* begin PROVIDED INFORMATION *

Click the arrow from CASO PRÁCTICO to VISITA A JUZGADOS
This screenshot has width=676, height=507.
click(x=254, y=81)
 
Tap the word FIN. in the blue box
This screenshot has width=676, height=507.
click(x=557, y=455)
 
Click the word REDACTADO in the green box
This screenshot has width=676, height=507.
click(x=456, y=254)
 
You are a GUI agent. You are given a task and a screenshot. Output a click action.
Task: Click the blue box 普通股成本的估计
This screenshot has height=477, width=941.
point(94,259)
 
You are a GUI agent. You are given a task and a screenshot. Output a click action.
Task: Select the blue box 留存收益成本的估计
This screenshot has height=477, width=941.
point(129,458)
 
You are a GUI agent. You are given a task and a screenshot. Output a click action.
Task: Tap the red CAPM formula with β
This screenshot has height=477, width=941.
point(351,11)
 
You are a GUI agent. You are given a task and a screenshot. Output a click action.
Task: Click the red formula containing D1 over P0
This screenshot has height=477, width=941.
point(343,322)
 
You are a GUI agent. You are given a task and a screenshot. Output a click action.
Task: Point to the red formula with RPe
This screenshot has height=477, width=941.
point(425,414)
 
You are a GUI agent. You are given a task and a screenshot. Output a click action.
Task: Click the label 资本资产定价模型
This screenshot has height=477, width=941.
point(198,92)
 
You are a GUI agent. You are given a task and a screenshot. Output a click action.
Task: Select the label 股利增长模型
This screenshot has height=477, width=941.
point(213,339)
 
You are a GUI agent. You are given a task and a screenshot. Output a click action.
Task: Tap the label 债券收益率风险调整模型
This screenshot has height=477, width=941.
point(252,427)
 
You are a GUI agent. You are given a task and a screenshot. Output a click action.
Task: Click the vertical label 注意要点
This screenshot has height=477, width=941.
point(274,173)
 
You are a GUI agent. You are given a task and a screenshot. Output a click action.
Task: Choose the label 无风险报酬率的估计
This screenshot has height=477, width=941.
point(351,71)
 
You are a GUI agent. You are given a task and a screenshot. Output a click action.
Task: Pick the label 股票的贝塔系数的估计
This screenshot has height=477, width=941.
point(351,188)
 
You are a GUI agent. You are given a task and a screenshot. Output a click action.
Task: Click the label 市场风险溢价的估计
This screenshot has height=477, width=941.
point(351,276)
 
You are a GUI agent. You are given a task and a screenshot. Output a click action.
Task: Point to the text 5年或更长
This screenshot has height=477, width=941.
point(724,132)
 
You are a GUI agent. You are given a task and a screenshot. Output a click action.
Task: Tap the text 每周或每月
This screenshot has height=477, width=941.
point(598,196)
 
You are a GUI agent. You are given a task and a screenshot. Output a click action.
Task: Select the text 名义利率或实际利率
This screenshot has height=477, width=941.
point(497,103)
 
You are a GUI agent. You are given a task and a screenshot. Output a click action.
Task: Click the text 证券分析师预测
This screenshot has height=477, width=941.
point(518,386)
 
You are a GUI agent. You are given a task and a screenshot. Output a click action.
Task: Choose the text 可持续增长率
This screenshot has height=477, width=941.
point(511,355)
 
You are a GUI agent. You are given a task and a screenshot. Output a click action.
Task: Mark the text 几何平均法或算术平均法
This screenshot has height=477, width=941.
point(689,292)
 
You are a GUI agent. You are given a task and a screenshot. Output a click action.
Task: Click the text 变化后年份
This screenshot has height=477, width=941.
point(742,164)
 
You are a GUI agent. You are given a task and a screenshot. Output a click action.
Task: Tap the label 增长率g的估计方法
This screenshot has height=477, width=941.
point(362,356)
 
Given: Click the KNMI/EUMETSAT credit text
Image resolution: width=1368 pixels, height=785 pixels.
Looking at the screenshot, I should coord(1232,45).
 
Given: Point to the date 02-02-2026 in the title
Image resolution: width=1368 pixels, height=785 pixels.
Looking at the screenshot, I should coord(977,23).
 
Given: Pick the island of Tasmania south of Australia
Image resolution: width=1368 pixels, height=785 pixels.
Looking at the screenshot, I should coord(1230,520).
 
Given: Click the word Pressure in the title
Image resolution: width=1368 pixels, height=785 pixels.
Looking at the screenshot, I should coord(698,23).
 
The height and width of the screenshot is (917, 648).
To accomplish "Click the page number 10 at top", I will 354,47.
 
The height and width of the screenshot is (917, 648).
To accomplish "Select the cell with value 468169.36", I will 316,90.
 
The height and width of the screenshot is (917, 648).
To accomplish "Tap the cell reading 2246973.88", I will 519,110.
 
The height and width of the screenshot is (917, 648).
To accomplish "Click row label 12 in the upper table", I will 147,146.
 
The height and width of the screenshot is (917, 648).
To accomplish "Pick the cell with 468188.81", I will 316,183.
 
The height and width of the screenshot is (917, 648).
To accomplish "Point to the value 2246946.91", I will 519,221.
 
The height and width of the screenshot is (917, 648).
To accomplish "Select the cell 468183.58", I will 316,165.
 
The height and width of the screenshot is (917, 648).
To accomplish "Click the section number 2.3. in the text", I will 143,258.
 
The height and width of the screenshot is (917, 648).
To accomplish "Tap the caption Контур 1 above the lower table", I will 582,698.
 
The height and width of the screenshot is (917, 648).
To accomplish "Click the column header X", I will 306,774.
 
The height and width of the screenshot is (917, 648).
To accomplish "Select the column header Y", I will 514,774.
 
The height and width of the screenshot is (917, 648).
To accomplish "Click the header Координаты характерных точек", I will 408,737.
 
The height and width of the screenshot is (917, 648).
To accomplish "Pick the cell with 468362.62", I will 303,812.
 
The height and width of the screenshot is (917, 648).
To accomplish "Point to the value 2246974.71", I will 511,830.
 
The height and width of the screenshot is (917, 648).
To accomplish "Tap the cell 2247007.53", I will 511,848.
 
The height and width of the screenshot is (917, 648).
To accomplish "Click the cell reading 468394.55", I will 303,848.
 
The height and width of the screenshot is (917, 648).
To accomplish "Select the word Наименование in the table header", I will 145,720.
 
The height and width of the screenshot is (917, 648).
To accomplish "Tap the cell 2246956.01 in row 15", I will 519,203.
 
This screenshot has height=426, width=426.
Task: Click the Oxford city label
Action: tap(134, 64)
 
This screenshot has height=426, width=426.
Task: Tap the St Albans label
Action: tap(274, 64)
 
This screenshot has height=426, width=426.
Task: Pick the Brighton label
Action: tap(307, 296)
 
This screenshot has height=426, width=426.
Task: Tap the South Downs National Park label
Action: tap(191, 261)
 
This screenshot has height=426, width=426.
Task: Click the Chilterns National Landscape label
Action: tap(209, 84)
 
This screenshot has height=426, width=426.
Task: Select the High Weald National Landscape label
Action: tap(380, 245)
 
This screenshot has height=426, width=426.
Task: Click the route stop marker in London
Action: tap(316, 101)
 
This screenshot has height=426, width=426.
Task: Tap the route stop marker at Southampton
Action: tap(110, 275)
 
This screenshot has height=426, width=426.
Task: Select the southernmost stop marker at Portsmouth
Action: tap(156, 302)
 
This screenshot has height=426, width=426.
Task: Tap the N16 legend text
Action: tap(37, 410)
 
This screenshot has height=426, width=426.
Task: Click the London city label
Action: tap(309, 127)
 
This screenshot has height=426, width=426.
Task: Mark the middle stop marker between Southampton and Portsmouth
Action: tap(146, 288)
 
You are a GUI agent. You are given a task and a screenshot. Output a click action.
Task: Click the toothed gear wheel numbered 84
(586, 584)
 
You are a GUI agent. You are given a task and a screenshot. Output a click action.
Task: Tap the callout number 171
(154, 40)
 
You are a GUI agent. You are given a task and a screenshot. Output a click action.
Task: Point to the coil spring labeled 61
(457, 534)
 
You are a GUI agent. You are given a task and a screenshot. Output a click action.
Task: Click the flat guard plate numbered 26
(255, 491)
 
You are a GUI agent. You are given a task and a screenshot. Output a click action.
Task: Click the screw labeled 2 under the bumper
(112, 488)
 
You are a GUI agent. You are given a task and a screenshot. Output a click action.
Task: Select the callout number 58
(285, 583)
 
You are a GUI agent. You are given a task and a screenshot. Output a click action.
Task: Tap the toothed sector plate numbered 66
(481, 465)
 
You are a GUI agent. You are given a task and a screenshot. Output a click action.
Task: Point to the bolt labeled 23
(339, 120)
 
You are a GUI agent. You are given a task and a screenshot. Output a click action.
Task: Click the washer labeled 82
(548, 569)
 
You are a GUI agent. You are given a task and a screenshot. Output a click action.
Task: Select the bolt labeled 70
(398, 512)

* end PROVIDED INFORMATION *

_AIM OF THE TASK:_
Copy out the data above word for word, from the line containing "Given: Click the KNMI/EUMETSAT credit text" up to and including the line containing "I will 306,774.", and output nothing else.

_ANSWER TO THIS TASK:_
Given: Click the KNMI/EUMETSAT credit text
Image resolution: width=1368 pixels, height=785 pixels.
Looking at the screenshot, I should coord(1232,45).
 
Given: Point to the date 02-02-2026 in the title
Image resolution: width=1368 pixels, height=785 pixels.
Looking at the screenshot, I should coord(977,23).
 
Given: Pick the island of Tasmania south of Australia
Image resolution: width=1368 pixels, height=785 pixels.
Looking at the screenshot, I should coord(1230,520).
 
Given: Click the word Pressure in the title
Image resolution: width=1368 pixels, height=785 pixels.
Looking at the screenshot, I should coord(698,23).
 
The height and width of the screenshot is (917, 648).
To accomplish "Click the page number 10 at top", I will 354,47.
 
The height and width of the screenshot is (917, 648).
To accomplish "Select the cell with value 468169.36", I will 316,90.
 
The height and width of the screenshot is (917, 648).
To accomplish "Tap the cell reading 2246973.88", I will 519,110.
 
The height and width of the screenshot is (917, 648).
To accomplish "Click row label 12 in the upper table", I will 147,146.
 
The height and width of the screenshot is (917, 648).
To accomplish "Pick the cell with 468188.81", I will 316,183.
 
The height and width of the screenshot is (917, 648).
To accomplish "Point to the value 2246946.91", I will 519,221.
 
The height and width of the screenshot is (917, 648).
To accomplish "Select the cell 468183.58", I will 316,165.
 
The height and width of the screenshot is (917, 648).
To accomplish "Click the section number 2.3. in the text", I will 143,258.
 
The height and width of the screenshot is (917, 648).
To accomplish "Tap the caption Контур 1 above the lower table", I will 582,698.
 
The height and width of the screenshot is (917, 648).
To accomplish "Click the column header X", I will 306,774.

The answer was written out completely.